Exercise objective
Which lines of the records contain "computer"? Collect every one of them.

____________________

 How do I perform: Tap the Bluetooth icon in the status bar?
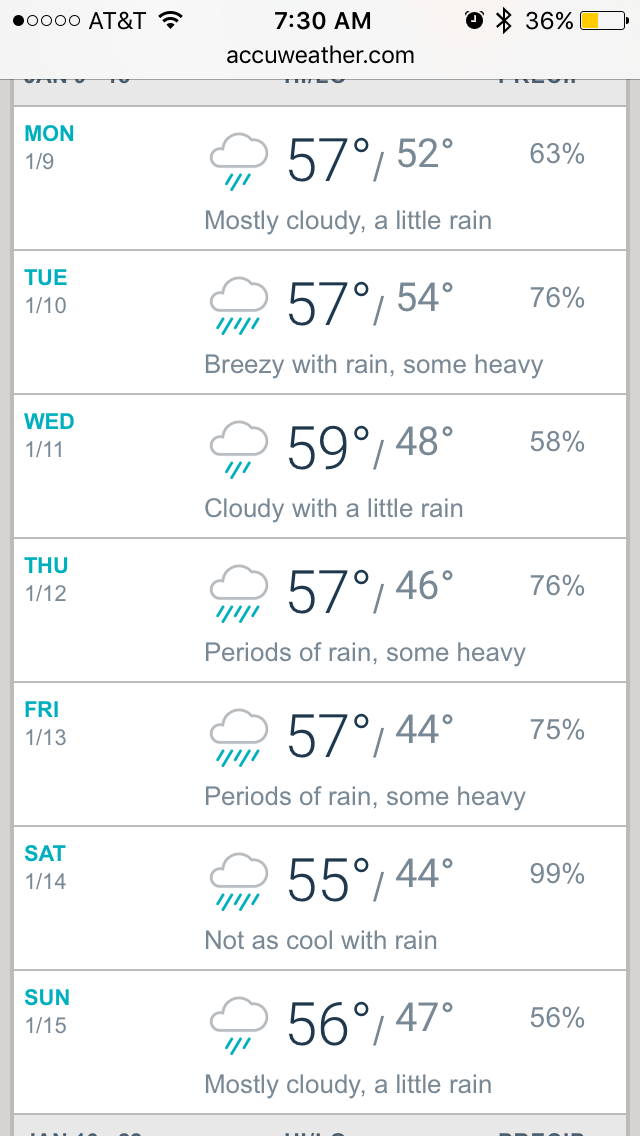click(504, 21)
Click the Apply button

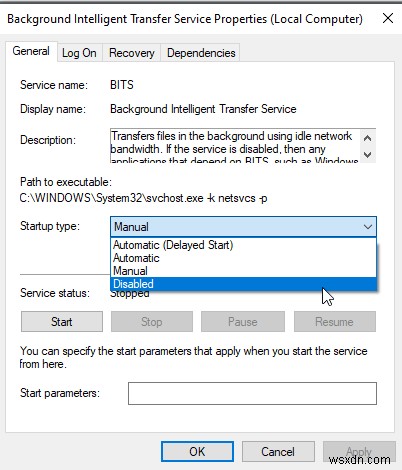pos(359,452)
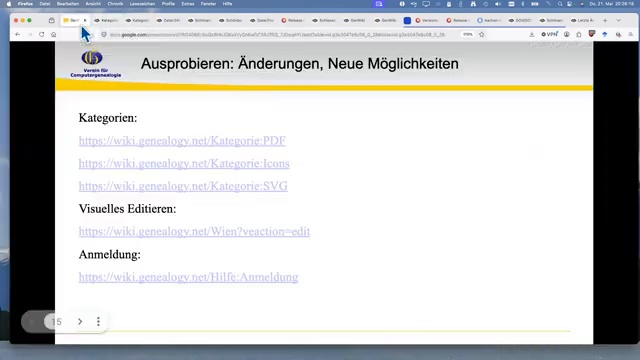640x360 pixels.
Task: Open the 170% zoom level indicator
Action: click(468, 35)
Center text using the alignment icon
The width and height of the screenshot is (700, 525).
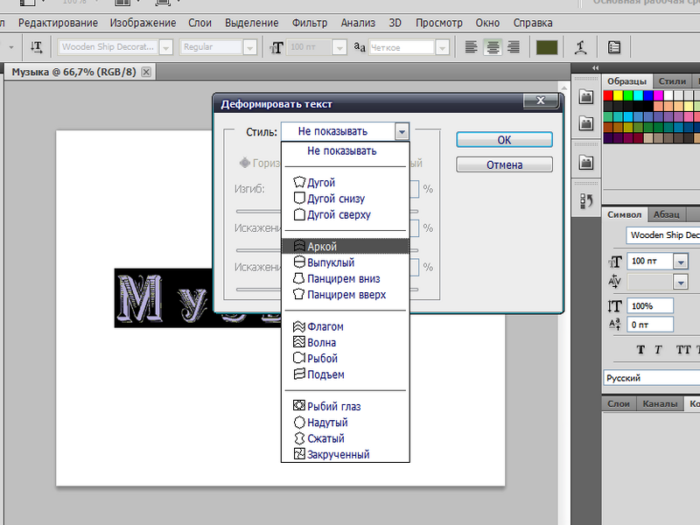click(x=492, y=47)
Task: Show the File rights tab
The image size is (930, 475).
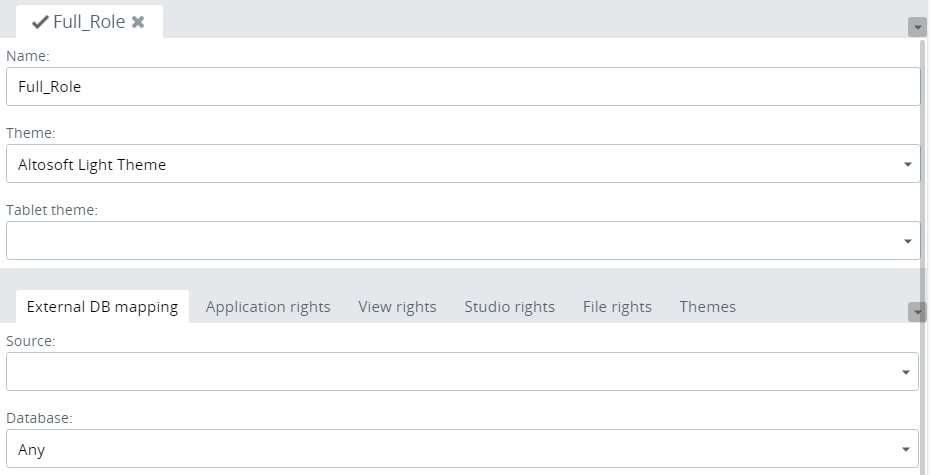Action: point(617,307)
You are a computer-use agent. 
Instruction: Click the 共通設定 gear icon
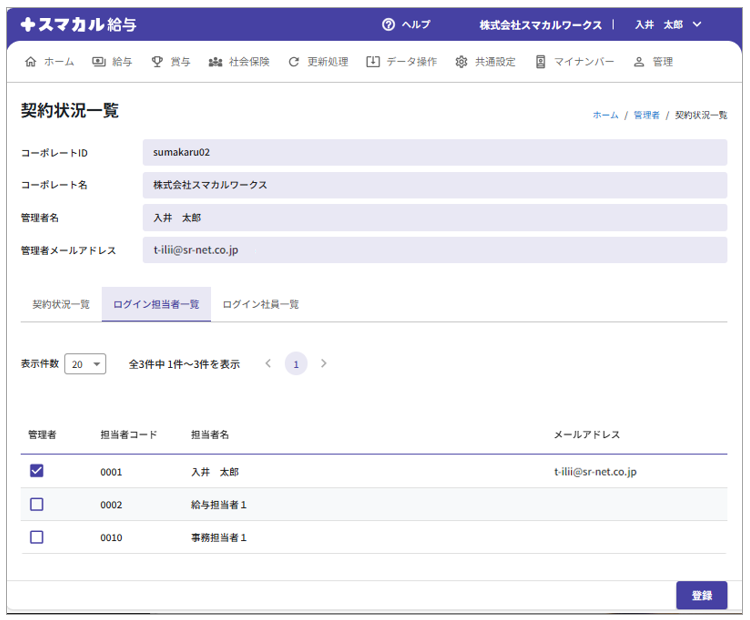pos(461,62)
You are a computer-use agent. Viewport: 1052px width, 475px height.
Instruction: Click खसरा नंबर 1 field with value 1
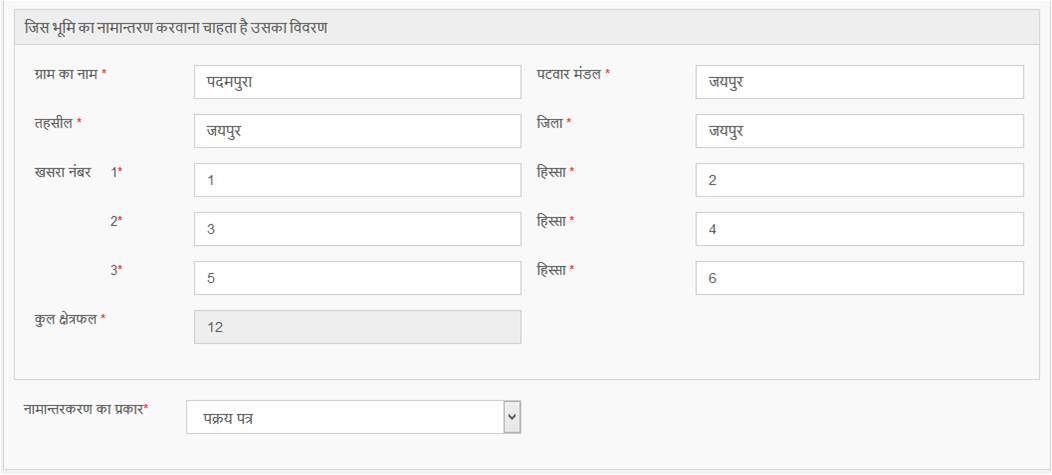(x=357, y=180)
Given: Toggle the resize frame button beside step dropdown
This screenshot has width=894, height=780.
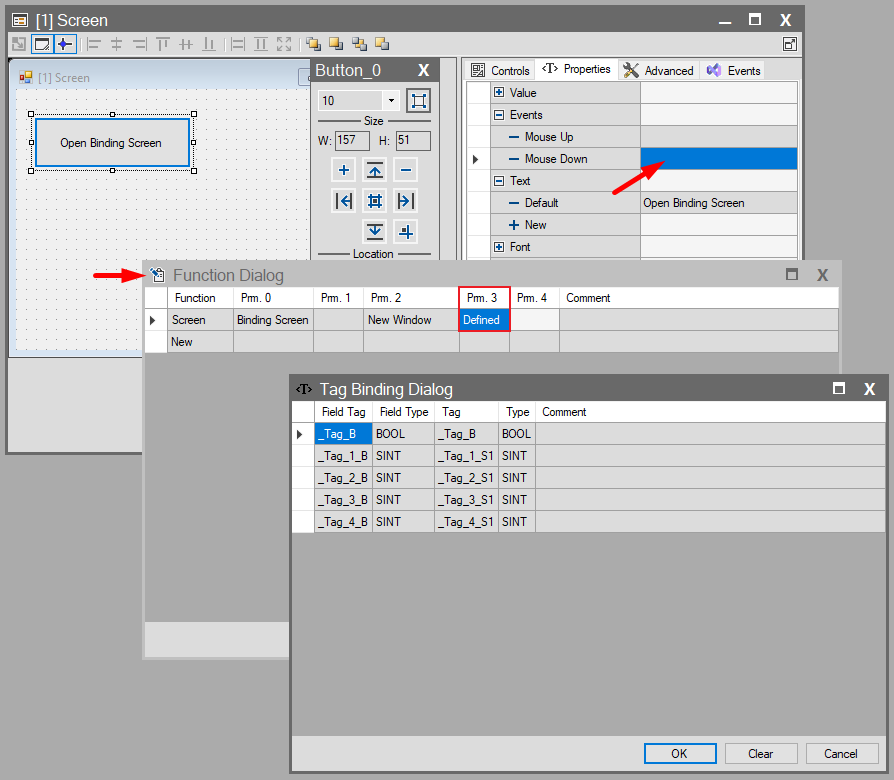Looking at the screenshot, I should [x=419, y=101].
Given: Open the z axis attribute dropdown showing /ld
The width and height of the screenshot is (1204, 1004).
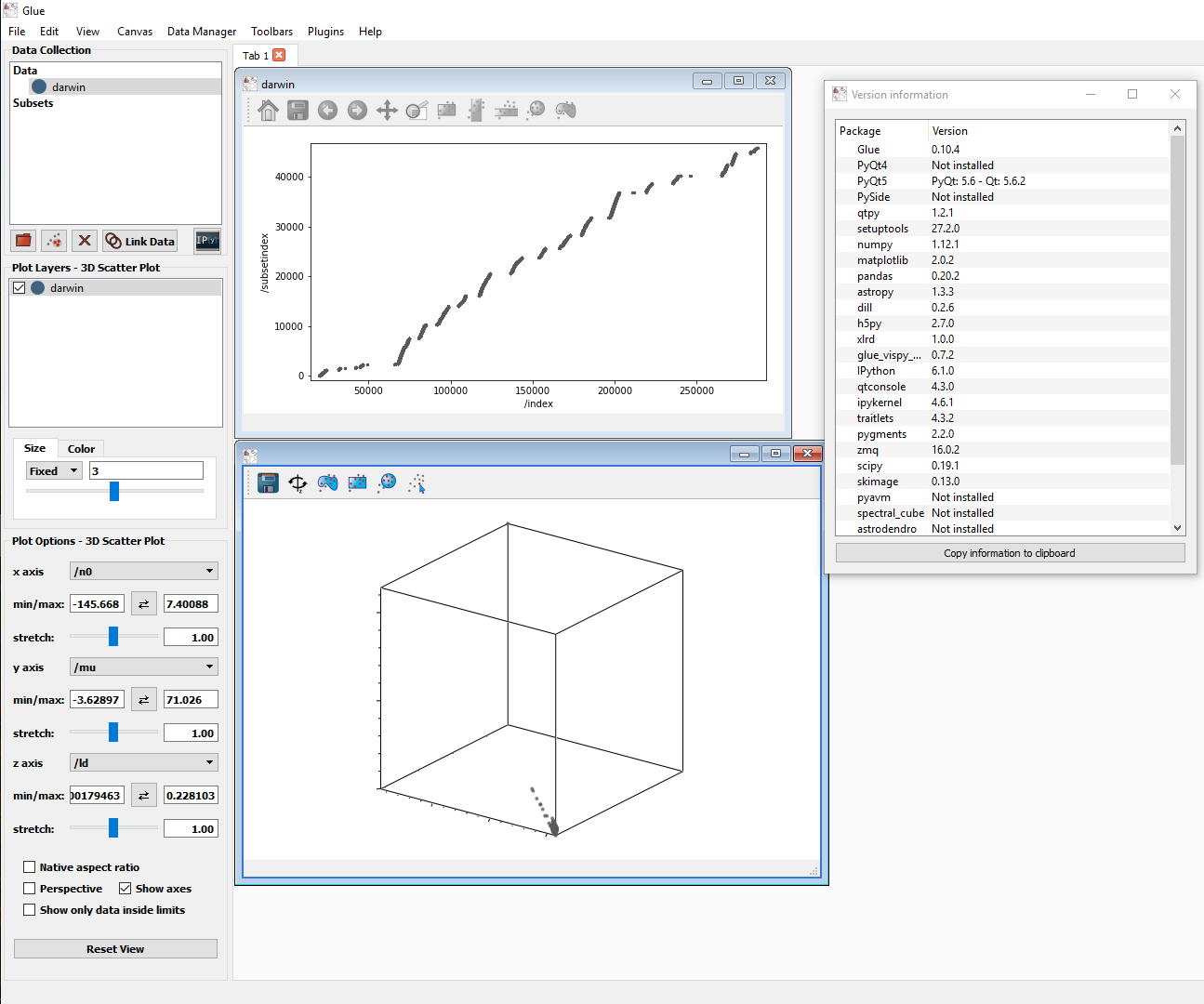Looking at the screenshot, I should [142, 761].
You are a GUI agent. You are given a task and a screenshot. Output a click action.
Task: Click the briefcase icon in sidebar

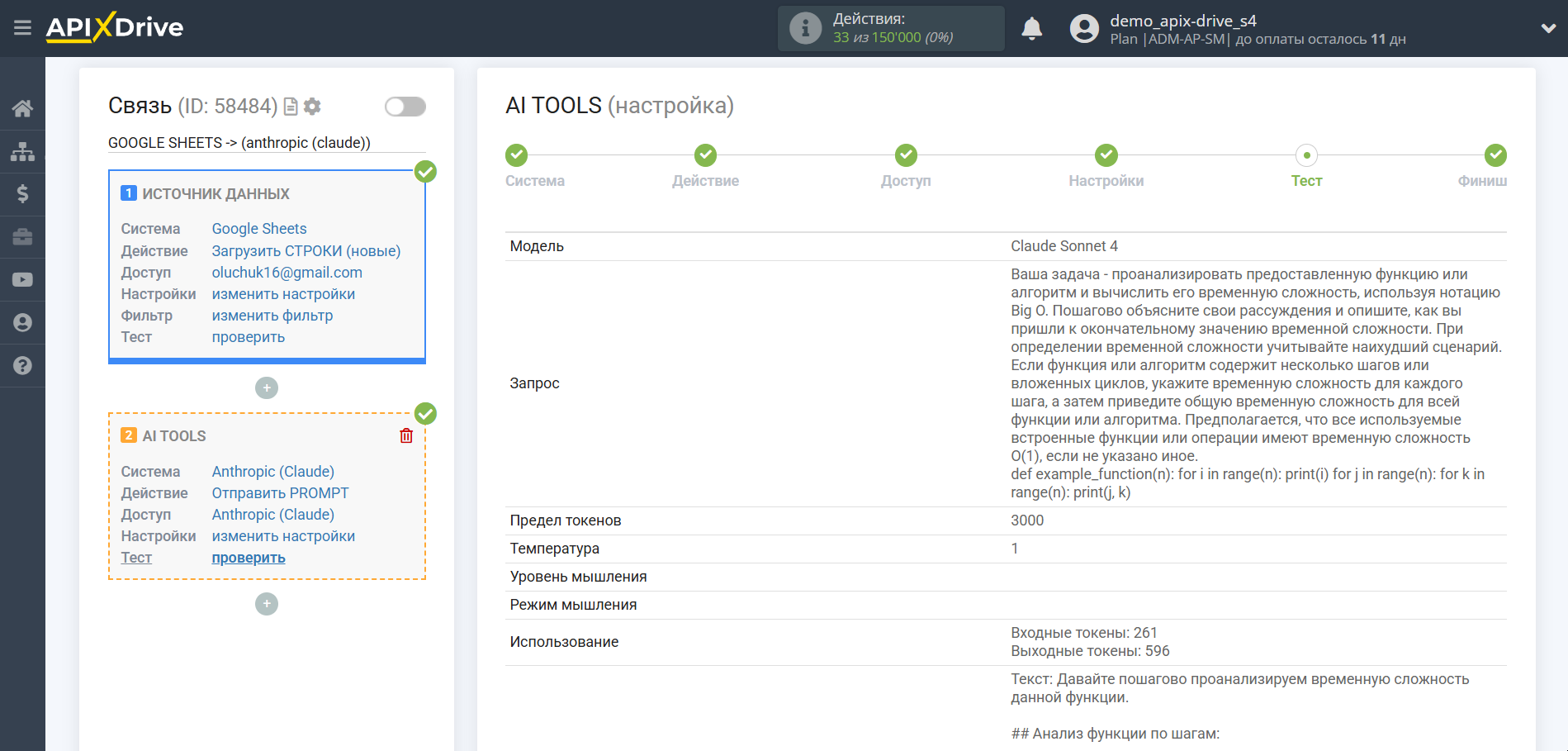pos(22,237)
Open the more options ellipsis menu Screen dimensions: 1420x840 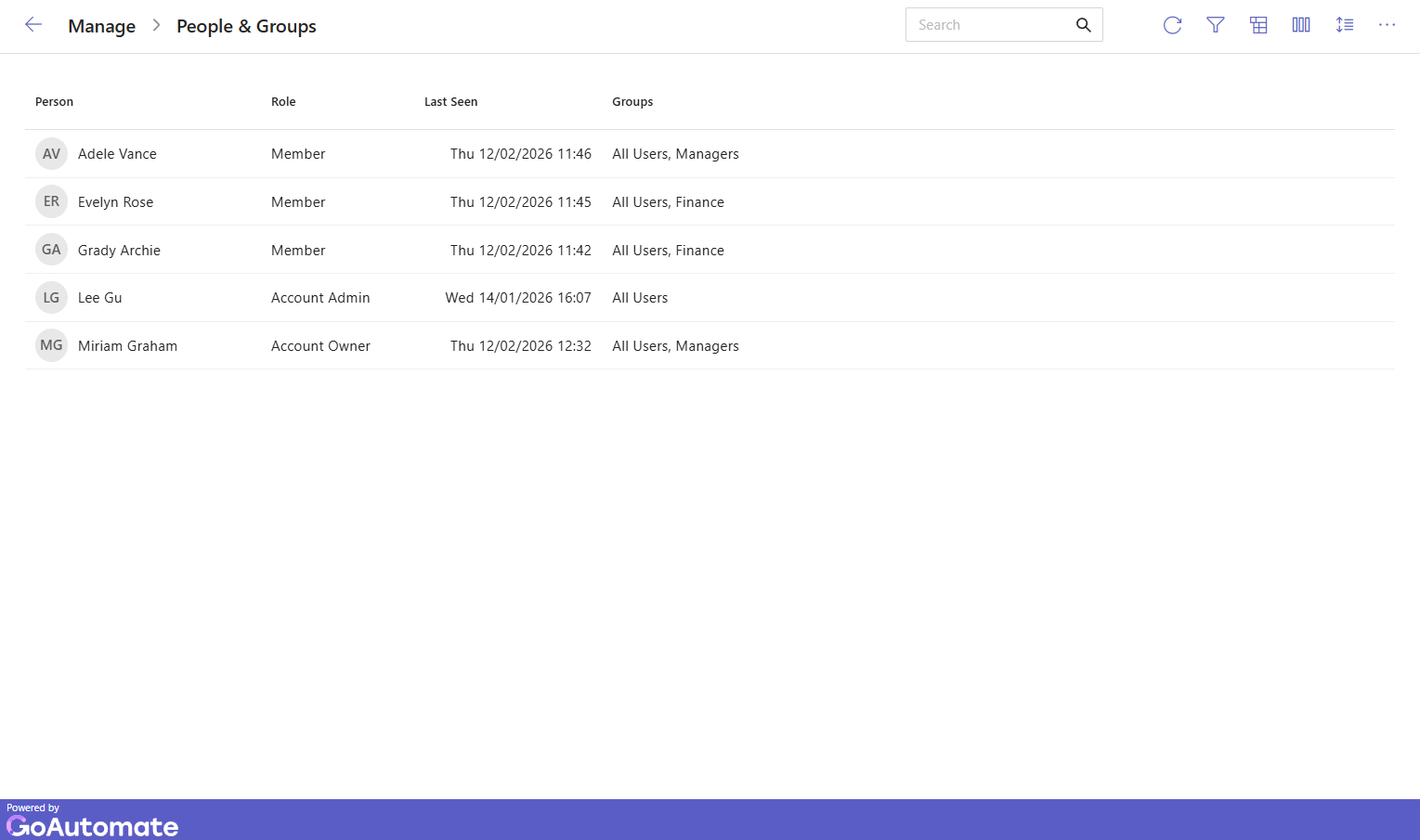pyautogui.click(x=1387, y=25)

____________________

Result
You are a computer-use agent. 
You are a computer-use agent. Viewport: 1052px width, 475px height.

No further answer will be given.